TASK ITEM -> In the IQVIA review below, how long must someone have worked at the company to be considered a veteran?

TEXT SHOWN ->
____

Just want to start by saying that I don't normally write reviews of any kind but, if one person reads this and decides not to apply/accept an offer from IQVIA as a result, I'll have done a good deed.
Where to begin? Wish Glassdoor would let me give zero stars...Absolutely awful office culture; the work environment is very sterile, bland and quiet. Completely devoid of personality. This is probably due to the incredibly high churn rate. If you've been there for more than a year, you're considered a veteran.
You are expected to do very long hours on projects, including weekends, so forget about a social life (I was actually reprimanded for going to an end of project celebration dinner...). And yet, the bonuses are minuscule and you get paid less than the market rate. A fun game we used to play was to calculate our pay per hour; one of the most sobering experiences of my life. By the way, the CEO is the highest paid person in pharma...

____

DATA PROVIDED ->
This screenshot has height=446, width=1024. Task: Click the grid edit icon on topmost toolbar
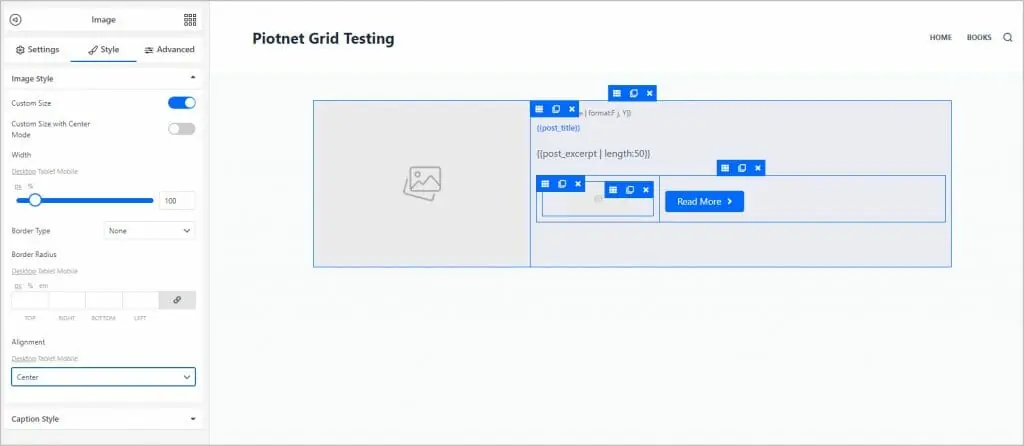(x=616, y=93)
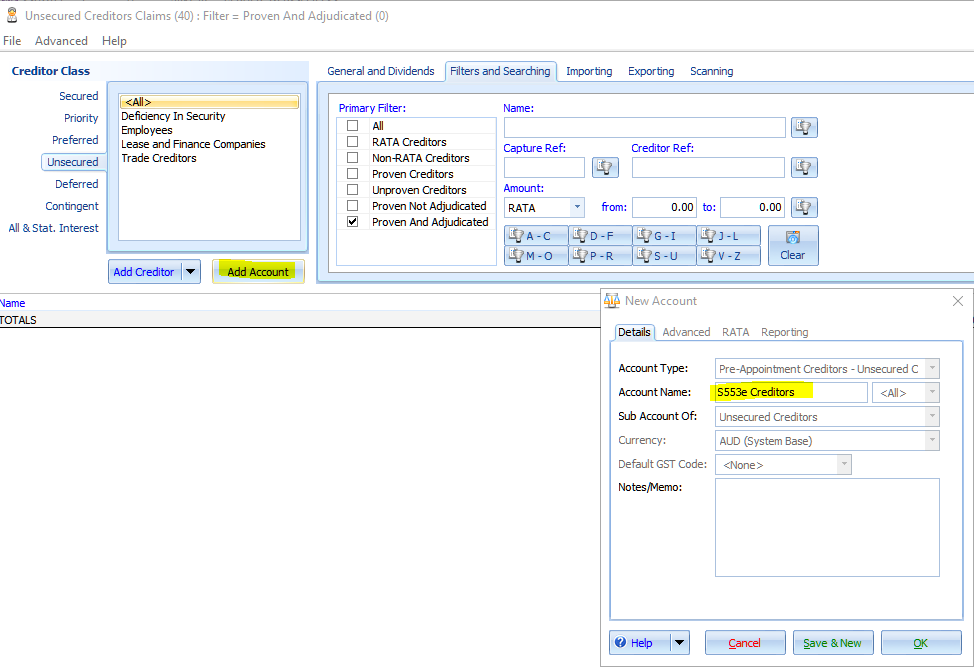The image size is (974, 667).
Task: Open the Advanced tab in New Account dialog
Action: (x=686, y=332)
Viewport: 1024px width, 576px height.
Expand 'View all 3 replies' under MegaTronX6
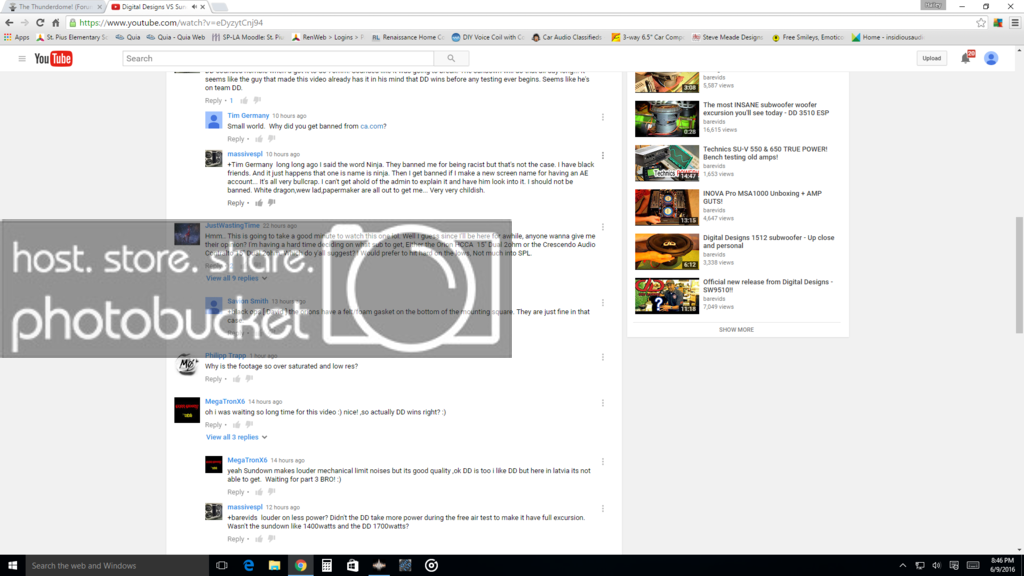[236, 437]
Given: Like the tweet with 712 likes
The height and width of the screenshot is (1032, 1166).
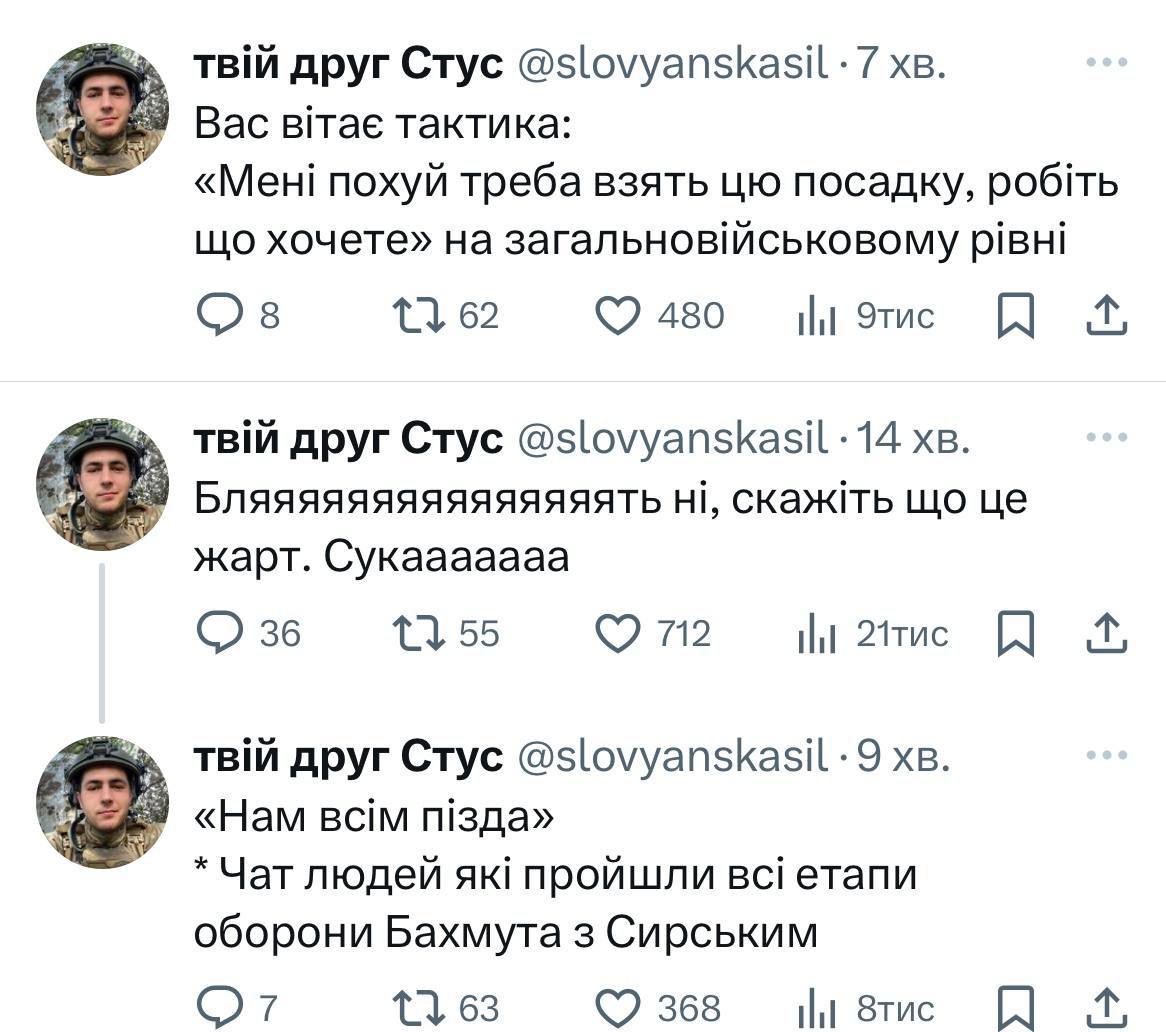Looking at the screenshot, I should tap(617, 634).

____

YOUR RESPONSE -> More than a year.